-------- Data extracts

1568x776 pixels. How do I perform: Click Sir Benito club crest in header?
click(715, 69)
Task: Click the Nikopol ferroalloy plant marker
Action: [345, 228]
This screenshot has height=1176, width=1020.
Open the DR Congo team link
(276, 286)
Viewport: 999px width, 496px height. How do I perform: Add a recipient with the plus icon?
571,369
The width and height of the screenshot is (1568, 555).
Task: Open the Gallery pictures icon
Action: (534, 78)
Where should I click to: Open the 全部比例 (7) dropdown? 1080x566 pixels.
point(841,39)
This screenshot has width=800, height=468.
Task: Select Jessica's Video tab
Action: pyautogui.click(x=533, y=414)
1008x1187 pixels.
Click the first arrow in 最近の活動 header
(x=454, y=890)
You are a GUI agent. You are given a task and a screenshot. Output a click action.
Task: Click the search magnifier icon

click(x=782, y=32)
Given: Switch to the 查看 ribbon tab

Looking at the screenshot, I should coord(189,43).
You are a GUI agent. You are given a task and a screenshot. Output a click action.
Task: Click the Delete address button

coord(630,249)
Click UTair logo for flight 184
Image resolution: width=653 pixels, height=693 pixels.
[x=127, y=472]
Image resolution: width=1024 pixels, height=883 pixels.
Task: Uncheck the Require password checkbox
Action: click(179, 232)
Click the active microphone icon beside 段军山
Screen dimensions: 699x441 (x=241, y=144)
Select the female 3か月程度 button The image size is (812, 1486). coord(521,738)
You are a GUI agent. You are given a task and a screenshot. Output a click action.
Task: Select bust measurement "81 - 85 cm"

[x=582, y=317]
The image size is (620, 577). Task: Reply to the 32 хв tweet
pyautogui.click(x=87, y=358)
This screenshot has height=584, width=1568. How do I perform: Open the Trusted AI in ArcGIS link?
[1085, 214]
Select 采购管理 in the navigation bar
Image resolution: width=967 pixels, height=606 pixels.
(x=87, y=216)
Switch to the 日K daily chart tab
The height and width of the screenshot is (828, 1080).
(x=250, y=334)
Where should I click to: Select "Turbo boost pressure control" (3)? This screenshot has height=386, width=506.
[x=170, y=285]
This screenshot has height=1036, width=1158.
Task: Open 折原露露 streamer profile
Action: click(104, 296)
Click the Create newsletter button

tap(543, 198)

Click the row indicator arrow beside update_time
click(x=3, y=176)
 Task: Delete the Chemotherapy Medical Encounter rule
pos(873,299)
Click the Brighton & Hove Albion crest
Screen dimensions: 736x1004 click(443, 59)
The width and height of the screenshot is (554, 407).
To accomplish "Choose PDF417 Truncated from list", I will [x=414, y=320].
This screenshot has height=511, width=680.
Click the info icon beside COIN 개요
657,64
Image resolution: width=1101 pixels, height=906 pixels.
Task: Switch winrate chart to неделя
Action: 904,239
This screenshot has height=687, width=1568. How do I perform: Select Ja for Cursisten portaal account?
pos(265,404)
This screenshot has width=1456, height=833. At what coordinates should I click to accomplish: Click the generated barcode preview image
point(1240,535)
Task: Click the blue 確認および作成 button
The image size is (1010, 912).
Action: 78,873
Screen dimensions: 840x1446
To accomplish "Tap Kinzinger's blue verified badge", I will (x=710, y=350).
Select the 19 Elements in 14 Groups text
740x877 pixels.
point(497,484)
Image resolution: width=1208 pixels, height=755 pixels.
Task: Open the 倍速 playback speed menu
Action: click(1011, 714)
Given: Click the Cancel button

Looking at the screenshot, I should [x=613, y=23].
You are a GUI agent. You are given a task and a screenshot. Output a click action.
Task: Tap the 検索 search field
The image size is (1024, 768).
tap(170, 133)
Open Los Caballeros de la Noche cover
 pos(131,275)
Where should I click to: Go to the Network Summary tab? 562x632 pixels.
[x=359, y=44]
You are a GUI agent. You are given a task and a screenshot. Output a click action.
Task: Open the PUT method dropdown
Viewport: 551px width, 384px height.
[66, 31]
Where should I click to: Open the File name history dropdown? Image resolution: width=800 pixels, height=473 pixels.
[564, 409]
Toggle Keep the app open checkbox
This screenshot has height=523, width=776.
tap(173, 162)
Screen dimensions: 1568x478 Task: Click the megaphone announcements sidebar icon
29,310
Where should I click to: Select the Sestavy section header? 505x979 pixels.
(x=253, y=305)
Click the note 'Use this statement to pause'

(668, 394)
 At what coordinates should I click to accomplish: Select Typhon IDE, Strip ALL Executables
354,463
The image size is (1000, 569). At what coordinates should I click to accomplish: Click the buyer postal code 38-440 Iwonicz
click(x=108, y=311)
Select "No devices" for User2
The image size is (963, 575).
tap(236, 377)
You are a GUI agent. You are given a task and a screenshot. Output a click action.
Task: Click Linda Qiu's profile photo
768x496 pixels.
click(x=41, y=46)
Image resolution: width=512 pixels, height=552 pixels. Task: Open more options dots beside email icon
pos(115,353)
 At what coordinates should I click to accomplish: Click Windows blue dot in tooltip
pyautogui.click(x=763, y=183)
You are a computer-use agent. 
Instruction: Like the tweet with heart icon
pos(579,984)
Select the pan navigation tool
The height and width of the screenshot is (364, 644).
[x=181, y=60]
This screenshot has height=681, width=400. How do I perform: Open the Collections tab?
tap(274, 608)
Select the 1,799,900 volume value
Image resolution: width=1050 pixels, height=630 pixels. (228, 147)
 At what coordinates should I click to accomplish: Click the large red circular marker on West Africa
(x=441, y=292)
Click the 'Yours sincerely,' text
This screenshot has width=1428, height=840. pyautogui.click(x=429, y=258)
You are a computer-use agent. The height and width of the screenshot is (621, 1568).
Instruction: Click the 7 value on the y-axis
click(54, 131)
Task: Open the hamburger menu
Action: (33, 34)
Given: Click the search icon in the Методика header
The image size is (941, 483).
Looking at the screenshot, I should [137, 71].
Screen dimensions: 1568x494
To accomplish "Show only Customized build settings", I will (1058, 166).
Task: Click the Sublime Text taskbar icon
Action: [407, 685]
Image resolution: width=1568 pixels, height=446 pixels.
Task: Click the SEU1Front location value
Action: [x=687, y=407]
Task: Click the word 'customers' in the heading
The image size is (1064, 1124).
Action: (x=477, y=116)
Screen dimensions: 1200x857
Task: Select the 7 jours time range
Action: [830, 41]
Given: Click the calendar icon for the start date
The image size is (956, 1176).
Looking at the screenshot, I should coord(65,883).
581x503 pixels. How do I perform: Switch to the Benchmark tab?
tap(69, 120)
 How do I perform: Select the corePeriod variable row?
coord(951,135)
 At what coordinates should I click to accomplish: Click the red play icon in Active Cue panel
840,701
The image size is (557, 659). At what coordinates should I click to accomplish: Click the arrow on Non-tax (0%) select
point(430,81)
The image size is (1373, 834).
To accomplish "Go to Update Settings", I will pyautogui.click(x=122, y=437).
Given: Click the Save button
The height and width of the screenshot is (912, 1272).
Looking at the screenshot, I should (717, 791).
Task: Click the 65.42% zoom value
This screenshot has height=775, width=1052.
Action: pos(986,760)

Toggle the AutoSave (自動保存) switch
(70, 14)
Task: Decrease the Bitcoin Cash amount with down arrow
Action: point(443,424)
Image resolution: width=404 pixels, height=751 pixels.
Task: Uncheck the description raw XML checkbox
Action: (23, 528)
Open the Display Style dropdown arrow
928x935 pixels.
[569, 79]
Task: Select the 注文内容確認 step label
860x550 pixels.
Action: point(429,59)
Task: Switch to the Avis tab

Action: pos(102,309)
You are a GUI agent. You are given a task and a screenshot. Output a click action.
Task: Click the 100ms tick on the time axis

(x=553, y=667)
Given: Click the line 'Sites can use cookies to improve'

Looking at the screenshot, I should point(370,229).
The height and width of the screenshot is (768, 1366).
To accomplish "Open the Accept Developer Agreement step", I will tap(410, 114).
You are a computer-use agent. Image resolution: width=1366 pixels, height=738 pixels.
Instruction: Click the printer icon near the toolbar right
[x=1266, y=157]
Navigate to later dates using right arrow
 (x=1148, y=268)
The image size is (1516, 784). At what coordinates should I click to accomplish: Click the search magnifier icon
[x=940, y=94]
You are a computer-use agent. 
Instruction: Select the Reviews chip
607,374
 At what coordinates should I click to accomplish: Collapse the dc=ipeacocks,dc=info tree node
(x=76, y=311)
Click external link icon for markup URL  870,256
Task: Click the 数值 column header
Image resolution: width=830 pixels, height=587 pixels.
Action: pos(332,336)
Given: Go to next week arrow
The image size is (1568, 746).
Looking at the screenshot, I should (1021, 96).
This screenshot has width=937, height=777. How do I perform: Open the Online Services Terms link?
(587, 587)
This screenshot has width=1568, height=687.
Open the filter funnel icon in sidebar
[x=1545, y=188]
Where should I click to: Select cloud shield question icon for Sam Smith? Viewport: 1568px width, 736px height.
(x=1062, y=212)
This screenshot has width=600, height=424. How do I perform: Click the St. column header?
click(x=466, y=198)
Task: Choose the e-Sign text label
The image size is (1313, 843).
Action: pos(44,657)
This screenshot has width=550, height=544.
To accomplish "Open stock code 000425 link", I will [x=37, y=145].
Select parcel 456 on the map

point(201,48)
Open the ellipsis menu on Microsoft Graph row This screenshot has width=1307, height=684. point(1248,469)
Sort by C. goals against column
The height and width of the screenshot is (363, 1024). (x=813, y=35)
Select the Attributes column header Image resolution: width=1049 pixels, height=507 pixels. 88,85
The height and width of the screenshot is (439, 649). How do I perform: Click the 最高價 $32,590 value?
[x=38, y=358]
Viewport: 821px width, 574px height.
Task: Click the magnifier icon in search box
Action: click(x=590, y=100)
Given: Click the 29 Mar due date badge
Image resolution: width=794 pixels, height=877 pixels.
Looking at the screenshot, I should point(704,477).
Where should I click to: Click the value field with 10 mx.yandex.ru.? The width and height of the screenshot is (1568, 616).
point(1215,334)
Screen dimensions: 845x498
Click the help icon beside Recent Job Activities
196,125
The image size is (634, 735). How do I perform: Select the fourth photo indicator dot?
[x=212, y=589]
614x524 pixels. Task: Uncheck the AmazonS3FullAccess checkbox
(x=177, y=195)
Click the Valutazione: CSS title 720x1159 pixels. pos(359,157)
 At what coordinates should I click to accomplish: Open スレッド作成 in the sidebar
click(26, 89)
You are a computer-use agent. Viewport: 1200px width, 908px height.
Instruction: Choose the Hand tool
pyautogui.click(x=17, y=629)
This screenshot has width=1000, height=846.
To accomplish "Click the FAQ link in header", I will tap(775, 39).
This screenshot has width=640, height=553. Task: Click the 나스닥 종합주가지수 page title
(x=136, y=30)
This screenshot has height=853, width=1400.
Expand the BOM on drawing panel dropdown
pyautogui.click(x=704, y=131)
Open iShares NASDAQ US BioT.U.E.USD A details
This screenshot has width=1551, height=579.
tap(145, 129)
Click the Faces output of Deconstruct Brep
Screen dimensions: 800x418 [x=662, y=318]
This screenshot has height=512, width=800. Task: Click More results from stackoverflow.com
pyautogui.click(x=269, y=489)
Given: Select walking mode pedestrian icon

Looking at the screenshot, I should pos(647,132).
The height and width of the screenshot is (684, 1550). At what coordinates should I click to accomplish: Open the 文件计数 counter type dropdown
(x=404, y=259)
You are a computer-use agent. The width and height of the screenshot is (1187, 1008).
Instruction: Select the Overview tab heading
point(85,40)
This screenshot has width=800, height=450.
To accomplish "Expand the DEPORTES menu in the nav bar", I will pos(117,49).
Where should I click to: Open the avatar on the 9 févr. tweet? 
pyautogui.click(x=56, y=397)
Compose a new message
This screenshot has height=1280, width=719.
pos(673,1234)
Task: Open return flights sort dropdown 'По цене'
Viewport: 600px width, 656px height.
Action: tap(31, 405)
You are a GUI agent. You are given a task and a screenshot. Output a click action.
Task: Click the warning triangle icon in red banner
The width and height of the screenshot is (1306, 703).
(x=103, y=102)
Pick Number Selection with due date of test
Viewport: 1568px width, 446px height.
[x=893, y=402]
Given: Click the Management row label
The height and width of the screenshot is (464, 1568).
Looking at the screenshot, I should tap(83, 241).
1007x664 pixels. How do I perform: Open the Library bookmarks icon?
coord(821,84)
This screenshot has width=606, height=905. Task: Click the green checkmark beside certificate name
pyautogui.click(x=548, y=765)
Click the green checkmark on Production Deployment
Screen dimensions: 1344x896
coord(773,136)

----------------

What the task requires
Every line from the line containing "This screenshot has width=550, height=544." through the line containing "Open the ellipsis" in the records above must be retyped exactly. Leave out the rest.

Your solution
This screenshot has width=550, height=544.
To accomplish "Open stock code 000425 link", I will [x=37, y=145].
Select parcel 456 on the map

point(201,48)
Open the ellipsis menu on Microsoft Graph row This screenshot has width=1307, height=684. point(1248,469)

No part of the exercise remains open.